Texte à lire:
┄┄┄┄┄┄┄┄┄┄┄┄┄┄┄┄┄┄┄┄

Notre invité ce mois, John Woodsworth [*] , possède cinquante ans d'expérience de la traduction du russe en anglais. Ses travaux vont de la poésie classique aux nouvelles modernes. Il a exercé différentes fonctions : enseignant de russe, traducteur, éditeur, ainsi que celles d'attaché de recherche et d'adjoint administratif du Groupe de recherche en langues slaves de l'Université d'Ottawa.
Il a traduit 24 livres et de nombreuses publications moins volumineuses mais très variées. Il a également édité, co-édité ou compilé 12 collections d'articles universitaires, de correspondance d'archives et de poésie. Au total, 217 de ses traductions de poèmes ont été publiées de même que plus de cent poèmes qu'il a lui-même composés en russe. Il est traducteur agréé en Ontario depuis 2005 et membre de l'Association des traducteurs littéraires du Canada depuis 2008. En juillet 2014, l'Union interrégionale russe des écrivains lui a décerné la Médaille Tolstoï pour son apport à la littérature russe. Avec les siens, il habite Ottawa où il participe à des activités ecclésiales ainsi qu'à l'Ottawa Piano Group.
Ce qui suit a paru initialement sur Intralingo le 3
septembre 2014. La traduction que nous en avons faite est publiée ci-après avec l'aimable autorisation de la propriétaire/intervieweuse (Lisa Carter) et de l'intéressé (J.A. Woodsworth). LMJ s'est autorisé à y mettre son grain de sel en ajoutant une ultime question.
-----------------
Lisa C. : Quelle(s) langue(s) traduisez-vous et quels sont vos genres littéraires préférés ?
John W. : Mes traductions littéraires sont du russe en anglais. Parmi les genres figurent des romans, des nouvelles, de la correspondance d'archives et d'autres documents historiques, la poésie étant mon dada.
Lisa C. : Comment avez-vous débuté dans la traduction littéraire ?

┄┄┄┄┄┄┄┄┄┄┄┄┄┄┄┄┄┄┄┄

Bloc de données:
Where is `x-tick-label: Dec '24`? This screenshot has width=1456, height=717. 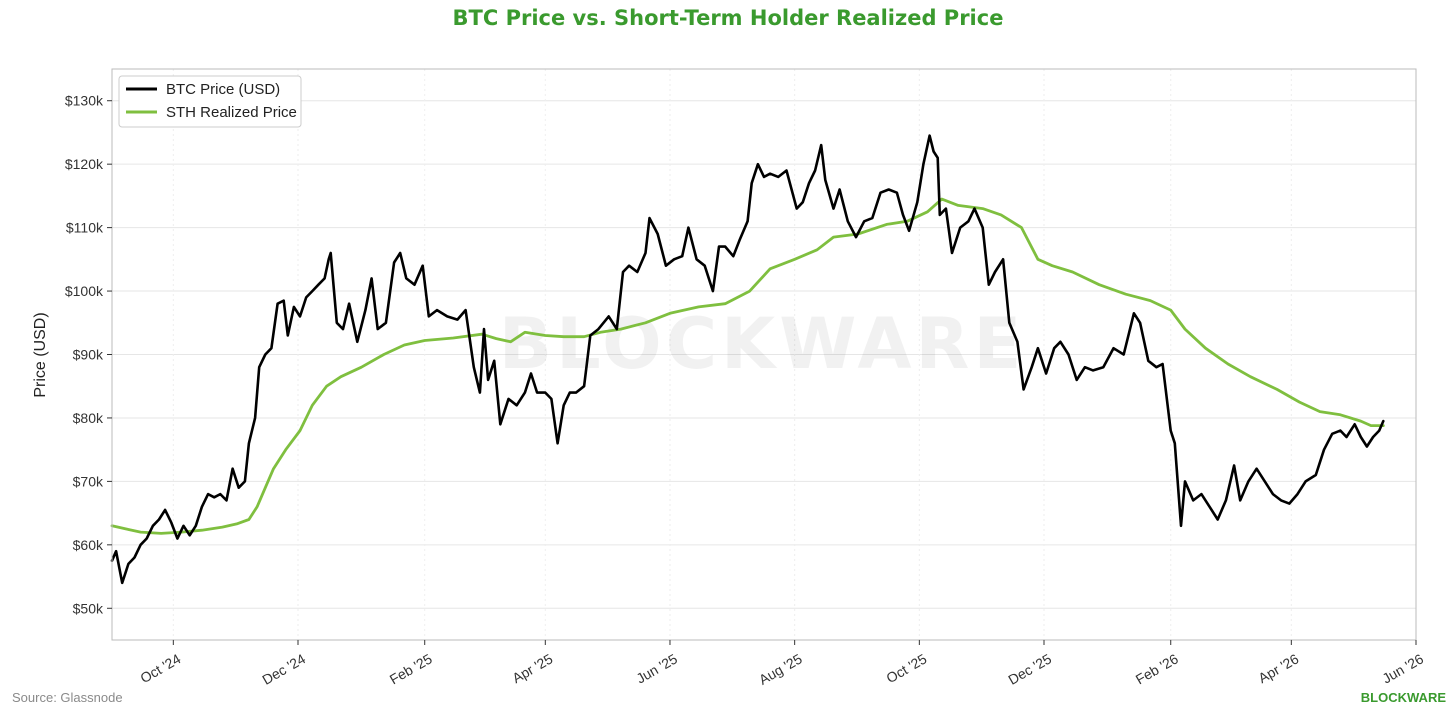
x-tick-label: Dec '24 is located at coordinates (284, 668).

┄┄┄┄┄┄┄┄┄┄┄┄┄┄┄┄┄┄┄┄

Consigne: Rédigez la suite de l'entretien avec John Woodsworth, en commençant juste après la dernière question de Lisa C.

Zone de réponse:
John W. : Ma carrière de traducteur littéraire a débuté par une période d'incubation en tant qu'élève d'un jardin d'enfants d'immersion francophone dans le Vancouver des années 1940, puis en prenant des leçons d'allemand auprès du jardinier d'un pensionnat de l'île de Vancouver. Elle s'est poursuivie par un cours d'été intensif de langue russe à l'Université d'Indiana (aux États-Unis), par un enseignement du russe dans différentes universités du Canada et des États-Unis, par des traductions de documents d'archives pour l'Université d'Ottawa et, enfin, par le choix que des auteurs de langue russe ont fait de s'adresser à moi pour traduire leurs œuvres en anglais. Pour répondre de façon plus complète à cette question, je vous renvoie au Translator's Notebook paru à mon sujet sur votre site, Lisa, en septembre 2012.
Lisa C. : Qu'aimez-vous le plus et qu'aimez-vous le moins dans votre travail ?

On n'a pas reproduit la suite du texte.